Calipari, Kentucky’s coach, made quite the pitch in his speech at Big Blue Madness. With packed Rupp Arena going nuts and Cade in attendance, Calipari stood at a podium and pointed out that in the past 10 seasons, Kentucky had won a national title, had 38 NBA Draft picks and had seven of the 22 players who received max NBA contracts. It was quite the sales pitch.

“That’s the fine line that we were walking,” Cannen said. “As his big brother, I had to make sure that he got to experience every school’s best shot. That actually came at the expense of us, honestly. But it was impressive that we were playing McNeese State and the football stadium is sold out. It pulled its own weight. It was just kind of a normal weekend for us, but it was impressive on that note. And also, we were the first one’s to go, so we got to set the tone. He had never been on an official visit. It was a unique experience in itself.”

It says a lot about Cade that he was able to look past the glitz and glamor of two college basketball bluebloods and find enjoyment in his relaxing weekend in Stillwater.

“All five of the schools that I visited were great programs and have a lot of great things going, but the thing that was different for me was Coach Boynton was so family oriented,” Cade said. “The team, when I was on my visit, we all went to his house, and the team knew every inch of the house like they’ve been there 1,000 times. On your visits, you can tell when a team is uncomfortable like, ‘We don’t ever do this. Why are we making this time so special for this recruit?’ You can tell. The team was acting like, ‘This is what we do, and I guess Cade is here this time.’ That meant a whole lot to me. It’s just the little stuff that’s super important to me. It’s not too far from my house. I live in Big 12 country, so my family can come watch a whole lot of games.”

Through having Cannen on his staff, Boynton knew Cade wanted to sign in the early period. With NCAA recruiting rules, this gave the Pokes an advantage.

“You get seven opportunities to get in front of a kid until he signs,” Boynton said. “If you go through all seven in the fall, and he doesn’t sign in the fall, you’re screwed because you gotta try to recruit him the rest of the year without being able to see him. But again, inside baseball, I knew he was signing early, so I used all seven.”

On his last visit to see Cade, Boynton said Cade told him he thought he was ready to go public with his decision to commit to OSU. It wasn’t as simple as putting it out then and there. Cade had Montverde’s media arts teacher Jim Seaney put together his commitment video.

On Nov. 5, Boynton knew the announcement was coming. He wanted to be home when it happened to share it with his son, Ace. Boynton said Ace loves watching basketball highlights on YouTube, and he had taken a particular liking to Cade. Boynton filmed Ace’s reaction.

“Something that doesn’t really go noticed in recruitment, I kinda experienced this being out at Montverde for two years and not really have any family around, I got to really build and get close with my team and my coaches, but I think being comfortable is so important with how you play on the court as well as going to practices,” Cade said. “I felt like being at Oklahoma State, I was going to be more comfortable here than at any of the other schools that I was considering.
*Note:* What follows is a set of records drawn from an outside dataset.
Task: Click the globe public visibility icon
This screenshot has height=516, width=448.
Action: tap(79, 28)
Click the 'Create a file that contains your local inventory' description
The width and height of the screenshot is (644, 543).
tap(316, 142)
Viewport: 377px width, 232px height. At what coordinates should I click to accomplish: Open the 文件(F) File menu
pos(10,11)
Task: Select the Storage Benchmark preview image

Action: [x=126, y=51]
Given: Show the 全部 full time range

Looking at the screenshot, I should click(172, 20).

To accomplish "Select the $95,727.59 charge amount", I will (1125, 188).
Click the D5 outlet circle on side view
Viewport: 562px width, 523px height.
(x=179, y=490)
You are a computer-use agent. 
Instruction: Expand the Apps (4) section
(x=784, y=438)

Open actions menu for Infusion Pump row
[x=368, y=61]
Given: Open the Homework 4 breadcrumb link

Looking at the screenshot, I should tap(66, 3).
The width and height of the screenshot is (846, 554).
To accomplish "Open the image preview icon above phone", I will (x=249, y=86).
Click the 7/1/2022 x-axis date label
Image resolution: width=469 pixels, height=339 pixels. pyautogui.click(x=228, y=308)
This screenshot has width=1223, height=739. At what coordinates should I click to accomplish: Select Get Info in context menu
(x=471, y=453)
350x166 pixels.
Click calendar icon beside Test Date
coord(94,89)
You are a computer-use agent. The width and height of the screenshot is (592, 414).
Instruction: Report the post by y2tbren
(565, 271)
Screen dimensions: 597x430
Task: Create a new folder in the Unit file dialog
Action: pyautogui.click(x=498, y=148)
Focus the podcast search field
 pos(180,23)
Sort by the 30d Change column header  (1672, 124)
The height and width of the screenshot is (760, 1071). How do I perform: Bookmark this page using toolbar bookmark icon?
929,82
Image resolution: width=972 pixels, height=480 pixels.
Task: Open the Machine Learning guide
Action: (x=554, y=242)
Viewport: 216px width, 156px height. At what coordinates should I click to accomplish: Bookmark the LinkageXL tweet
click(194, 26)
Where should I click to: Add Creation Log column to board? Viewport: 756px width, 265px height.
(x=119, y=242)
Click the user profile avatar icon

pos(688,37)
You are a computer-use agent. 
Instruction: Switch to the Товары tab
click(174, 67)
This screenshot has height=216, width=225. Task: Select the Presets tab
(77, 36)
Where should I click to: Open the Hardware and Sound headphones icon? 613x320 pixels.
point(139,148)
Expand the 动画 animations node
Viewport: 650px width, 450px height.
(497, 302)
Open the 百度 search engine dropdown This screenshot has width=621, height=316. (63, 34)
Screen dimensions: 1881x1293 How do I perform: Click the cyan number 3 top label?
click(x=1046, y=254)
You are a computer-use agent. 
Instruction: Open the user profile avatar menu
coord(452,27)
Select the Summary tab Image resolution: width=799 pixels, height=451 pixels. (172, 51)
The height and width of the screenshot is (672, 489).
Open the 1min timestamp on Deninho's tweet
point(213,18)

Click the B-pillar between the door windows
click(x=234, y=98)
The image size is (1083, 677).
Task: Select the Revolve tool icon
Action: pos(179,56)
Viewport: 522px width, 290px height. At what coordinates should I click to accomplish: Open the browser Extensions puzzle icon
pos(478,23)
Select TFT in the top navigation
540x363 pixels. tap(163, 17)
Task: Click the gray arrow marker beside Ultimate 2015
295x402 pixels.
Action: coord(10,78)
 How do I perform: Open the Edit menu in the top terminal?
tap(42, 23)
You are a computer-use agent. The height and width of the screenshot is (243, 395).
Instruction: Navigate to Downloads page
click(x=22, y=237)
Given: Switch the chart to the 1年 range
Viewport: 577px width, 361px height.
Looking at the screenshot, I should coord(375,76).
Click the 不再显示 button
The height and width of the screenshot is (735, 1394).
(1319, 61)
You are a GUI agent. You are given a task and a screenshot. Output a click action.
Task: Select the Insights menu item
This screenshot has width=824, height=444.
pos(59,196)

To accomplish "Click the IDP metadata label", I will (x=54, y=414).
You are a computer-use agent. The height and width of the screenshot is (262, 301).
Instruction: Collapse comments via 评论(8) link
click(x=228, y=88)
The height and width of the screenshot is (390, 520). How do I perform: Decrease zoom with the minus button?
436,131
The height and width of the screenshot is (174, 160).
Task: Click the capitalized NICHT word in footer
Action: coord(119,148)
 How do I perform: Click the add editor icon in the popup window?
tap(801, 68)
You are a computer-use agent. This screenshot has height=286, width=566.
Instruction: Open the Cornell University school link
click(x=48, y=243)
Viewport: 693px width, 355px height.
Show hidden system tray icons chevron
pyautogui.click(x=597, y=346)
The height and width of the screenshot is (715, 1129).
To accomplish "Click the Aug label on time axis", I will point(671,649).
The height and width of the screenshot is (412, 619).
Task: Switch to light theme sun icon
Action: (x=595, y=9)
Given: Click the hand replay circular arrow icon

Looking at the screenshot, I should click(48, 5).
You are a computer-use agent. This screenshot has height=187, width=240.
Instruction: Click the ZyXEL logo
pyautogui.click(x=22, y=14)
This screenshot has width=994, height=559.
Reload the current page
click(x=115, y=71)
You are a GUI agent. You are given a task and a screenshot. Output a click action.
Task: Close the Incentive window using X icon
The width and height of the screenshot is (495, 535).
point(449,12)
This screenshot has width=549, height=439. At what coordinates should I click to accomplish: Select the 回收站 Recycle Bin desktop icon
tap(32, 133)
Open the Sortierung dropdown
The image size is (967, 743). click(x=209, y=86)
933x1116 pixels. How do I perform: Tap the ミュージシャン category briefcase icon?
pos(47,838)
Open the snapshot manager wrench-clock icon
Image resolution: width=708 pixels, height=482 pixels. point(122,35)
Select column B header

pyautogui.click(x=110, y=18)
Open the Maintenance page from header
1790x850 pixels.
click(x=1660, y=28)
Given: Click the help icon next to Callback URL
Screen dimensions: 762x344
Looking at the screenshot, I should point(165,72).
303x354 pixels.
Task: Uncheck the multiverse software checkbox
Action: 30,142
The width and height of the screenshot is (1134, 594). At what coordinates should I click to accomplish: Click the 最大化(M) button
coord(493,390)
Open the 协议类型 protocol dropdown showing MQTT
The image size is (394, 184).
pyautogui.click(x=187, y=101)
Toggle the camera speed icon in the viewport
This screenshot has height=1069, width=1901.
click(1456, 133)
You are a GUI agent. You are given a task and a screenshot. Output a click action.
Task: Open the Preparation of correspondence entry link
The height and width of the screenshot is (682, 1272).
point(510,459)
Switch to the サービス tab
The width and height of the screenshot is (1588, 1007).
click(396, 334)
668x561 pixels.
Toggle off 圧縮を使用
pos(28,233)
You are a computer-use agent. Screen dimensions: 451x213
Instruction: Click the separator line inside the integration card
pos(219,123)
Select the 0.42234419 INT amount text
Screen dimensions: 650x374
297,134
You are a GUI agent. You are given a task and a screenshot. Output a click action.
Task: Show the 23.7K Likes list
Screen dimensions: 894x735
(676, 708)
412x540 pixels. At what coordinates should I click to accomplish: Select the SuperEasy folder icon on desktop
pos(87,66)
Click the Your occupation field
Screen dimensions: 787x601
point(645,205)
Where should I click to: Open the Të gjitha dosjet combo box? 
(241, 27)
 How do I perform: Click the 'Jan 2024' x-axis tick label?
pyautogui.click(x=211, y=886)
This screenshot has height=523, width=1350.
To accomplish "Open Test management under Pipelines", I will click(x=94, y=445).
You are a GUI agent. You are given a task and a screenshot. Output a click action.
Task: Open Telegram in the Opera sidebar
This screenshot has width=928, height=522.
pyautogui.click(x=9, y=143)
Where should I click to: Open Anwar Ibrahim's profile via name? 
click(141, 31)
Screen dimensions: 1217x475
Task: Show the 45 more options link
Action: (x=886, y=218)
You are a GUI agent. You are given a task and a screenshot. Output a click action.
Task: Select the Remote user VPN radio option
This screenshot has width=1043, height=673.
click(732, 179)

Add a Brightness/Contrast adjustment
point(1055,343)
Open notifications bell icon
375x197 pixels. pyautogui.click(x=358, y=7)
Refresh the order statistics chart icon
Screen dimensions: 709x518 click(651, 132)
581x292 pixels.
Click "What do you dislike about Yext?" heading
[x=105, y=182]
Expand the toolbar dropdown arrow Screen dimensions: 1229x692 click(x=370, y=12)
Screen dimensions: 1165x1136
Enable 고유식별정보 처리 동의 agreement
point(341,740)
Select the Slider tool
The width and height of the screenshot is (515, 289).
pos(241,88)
All of those schools are great programs. And I feel like I could’ve been successful at all those schools, but being comfortable and wanting to go to practice at 5 a.m. with these guys and wanting to run suicides with guys that I’ve known for a long time, that I know are going to have my back, I feel like all that stuff really makes the difference. 

“Having teammates like this and having such a staff like the one I have now, I feel like all that played a big role into it. I’m happy with my decision.”